-- Opening Marker --

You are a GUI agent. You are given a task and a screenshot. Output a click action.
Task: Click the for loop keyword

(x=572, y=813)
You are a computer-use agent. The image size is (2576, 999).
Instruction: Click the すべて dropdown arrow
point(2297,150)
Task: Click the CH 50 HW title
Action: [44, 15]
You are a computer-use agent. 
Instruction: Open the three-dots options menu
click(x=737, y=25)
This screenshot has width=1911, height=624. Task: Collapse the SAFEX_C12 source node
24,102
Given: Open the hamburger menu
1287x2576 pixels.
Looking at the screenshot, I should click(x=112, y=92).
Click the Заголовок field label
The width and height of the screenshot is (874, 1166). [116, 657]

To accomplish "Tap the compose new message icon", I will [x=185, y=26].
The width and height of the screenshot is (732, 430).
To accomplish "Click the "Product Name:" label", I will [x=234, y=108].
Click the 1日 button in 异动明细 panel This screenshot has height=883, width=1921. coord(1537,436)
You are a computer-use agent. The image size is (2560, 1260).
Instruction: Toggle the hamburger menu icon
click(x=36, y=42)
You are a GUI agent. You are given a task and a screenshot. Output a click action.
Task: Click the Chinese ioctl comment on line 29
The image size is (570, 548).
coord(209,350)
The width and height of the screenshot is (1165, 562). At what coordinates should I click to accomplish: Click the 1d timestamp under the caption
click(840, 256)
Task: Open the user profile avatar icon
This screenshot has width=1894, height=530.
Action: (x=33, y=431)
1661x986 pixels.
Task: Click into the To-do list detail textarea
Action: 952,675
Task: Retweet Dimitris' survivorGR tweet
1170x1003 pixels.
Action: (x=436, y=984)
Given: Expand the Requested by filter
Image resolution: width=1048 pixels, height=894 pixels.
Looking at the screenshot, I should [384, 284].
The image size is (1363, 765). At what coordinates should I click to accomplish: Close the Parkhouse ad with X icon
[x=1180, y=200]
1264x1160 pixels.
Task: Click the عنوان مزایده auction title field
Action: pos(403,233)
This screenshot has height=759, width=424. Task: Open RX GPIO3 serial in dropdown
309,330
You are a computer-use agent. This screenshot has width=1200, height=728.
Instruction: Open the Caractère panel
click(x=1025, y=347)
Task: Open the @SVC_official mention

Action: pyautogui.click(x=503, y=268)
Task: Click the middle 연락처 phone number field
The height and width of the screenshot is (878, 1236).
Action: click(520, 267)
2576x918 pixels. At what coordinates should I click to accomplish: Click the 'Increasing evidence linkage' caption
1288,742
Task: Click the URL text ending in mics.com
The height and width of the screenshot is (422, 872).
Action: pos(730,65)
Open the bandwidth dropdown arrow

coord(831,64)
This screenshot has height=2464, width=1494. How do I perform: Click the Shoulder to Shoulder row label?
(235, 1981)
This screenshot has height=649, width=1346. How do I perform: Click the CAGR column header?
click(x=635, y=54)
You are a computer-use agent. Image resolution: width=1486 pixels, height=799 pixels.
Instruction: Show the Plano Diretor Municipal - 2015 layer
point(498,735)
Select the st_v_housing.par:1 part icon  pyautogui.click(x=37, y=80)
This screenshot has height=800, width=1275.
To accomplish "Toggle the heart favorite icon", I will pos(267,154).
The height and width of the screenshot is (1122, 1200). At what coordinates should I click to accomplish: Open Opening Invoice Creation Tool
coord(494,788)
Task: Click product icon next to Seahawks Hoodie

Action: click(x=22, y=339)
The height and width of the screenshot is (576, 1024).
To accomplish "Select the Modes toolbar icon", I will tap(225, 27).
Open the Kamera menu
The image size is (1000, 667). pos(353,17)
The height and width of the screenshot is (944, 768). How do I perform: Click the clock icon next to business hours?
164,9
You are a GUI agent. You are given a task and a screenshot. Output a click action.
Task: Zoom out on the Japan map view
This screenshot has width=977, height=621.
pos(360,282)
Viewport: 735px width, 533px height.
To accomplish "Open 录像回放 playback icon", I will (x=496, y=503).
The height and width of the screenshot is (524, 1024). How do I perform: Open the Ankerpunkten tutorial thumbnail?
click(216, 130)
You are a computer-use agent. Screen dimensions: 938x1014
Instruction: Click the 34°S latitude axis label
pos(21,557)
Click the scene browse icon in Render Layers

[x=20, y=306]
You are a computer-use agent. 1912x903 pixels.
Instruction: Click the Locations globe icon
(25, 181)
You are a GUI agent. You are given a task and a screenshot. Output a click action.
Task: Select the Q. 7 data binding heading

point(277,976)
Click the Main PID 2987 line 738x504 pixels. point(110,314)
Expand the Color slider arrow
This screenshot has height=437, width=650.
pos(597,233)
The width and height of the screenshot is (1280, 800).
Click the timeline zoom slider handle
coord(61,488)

-- Closing Marker --

**TASK DIRECTIONS:**
All of the data should be retyped exactly.

**FINAL ANSWER:**
You are a GUI agent. You are given a task and a screenshot. Output a click action.
Task: Click the for loop keyword

(x=572, y=813)
You are a computer-use agent. The image size is (2576, 999).
Instruction: Click the すべて dropdown arrow
point(2297,150)
Task: Click the CH 50 HW title
Action: [44, 15]
You are a computer-use agent. 
Instruction: Open the three-dots options menu
click(x=737, y=25)
This screenshot has width=1911, height=624. Task: Collapse the SAFEX_C12 source node
24,102
Given: Open the hamburger menu
1287x2576 pixels.
Looking at the screenshot, I should click(x=112, y=92).
Click the Заголовок field label
The width and height of the screenshot is (874, 1166). [116, 657]

To accomplish "Tap the compose new message icon", I will [x=185, y=26].
The width and height of the screenshot is (732, 430).
To accomplish "Click the "Product Name:" label", I will [x=234, y=108].
Click the 1日 button in 异动明细 panel This screenshot has height=883, width=1921. coord(1537,436)
You are a computer-use agent. The image size is (2560, 1260).
Instruction: Toggle the hamburger menu icon
click(x=36, y=42)
You are a GUI agent. You are given a task and a screenshot. Output a click action.
Task: Click the Chinese ioctl comment on line 29
The image size is (570, 548).
coord(209,350)
The width and height of the screenshot is (1165, 562). At what coordinates should I click to accomplish: Click the 1d timestamp under the caption
click(840, 256)
Task: Open the user profile avatar icon
This screenshot has width=1894, height=530.
Action: (x=33, y=431)
1661x986 pixels.
Task: Click into the To-do list detail textarea
Action: 952,675
Task: Retweet Dimitris' survivorGR tweet
1170x1003 pixels.
Action: (x=436, y=984)
Given: Expand the Requested by filter
Image resolution: width=1048 pixels, height=894 pixels.
Looking at the screenshot, I should [384, 284].
The image size is (1363, 765). At what coordinates should I click to accomplish: Close the Parkhouse ad with X icon
[x=1180, y=200]
1264x1160 pixels.
Task: Click the عنوان مزایده auction title field
Action: pos(403,233)
This screenshot has height=759, width=424. Task: Open RX GPIO3 serial in dropdown
309,330
You are a computer-use agent. This screenshot has width=1200, height=728.
Instruction: Open the Caractère panel
click(x=1025, y=347)
Task: Open the @SVC_official mention

Action: pyautogui.click(x=503, y=268)
Task: Click the middle 연락처 phone number field
The height and width of the screenshot is (878, 1236).
Action: click(520, 267)
2576x918 pixels. At what coordinates should I click to accomplish: Click the 'Increasing evidence linkage' caption
1288,742
Task: Click the URL text ending in mics.com
The height and width of the screenshot is (422, 872).
Action: pos(730,65)
Open the bandwidth dropdown arrow

coord(831,64)
This screenshot has height=2464, width=1494. How do I perform: Click the Shoulder to Shoulder row label?
(235, 1981)
This screenshot has height=649, width=1346. How do I perform: Click the CAGR column header?
click(x=635, y=54)
You are a computer-use agent. Image resolution: width=1486 pixels, height=799 pixels.
Instruction: Show the Plano Diretor Municipal - 2015 layer
point(498,735)
Select the st_v_housing.par:1 part icon  pyautogui.click(x=37, y=80)
This screenshot has height=800, width=1275.
To accomplish "Toggle the heart favorite icon", I will pos(267,154).
The height and width of the screenshot is (1122, 1200). At what coordinates should I click to accomplish: Open Opening Invoice Creation Tool
coord(494,788)
Task: Click product icon next to Seahawks Hoodie

Action: click(x=22, y=339)
The height and width of the screenshot is (576, 1024).
To accomplish "Select the Modes toolbar icon", I will tap(225, 27).
Open the Kamera menu
The image size is (1000, 667). pos(353,17)
The height and width of the screenshot is (944, 768). How do I perform: Click the clock icon next to business hours?
164,9
You are a GUI agent. You are given a task and a screenshot. Output a click action.
Task: Zoom out on the Japan map view
This screenshot has width=977, height=621.
pos(360,282)
Viewport: 735px width, 533px height.
To accomplish "Open 录像回放 playback icon", I will (x=496, y=503).
The height and width of the screenshot is (524, 1024). How do I perform: Open the Ankerpunkten tutorial thumbnail?
click(216, 130)
You are a computer-use agent. Screen dimensions: 938x1014
Instruction: Click the 34°S latitude axis label
pos(21,557)
Click the scene browse icon in Render Layers

[x=20, y=306]
You are a computer-use agent. 1912x903 pixels.
Instruction: Click the Locations globe icon
(25, 181)
You are a GUI agent. You are given a task and a screenshot. Output a click action.
Task: Select the Q. 7 data binding heading

point(277,976)
Click the Main PID 2987 line 738x504 pixels. point(110,314)
Expand the Color slider arrow
This screenshot has height=437, width=650.
pos(597,233)
The width and height of the screenshot is (1280, 800).
Click the timeline zoom slider handle
coord(61,488)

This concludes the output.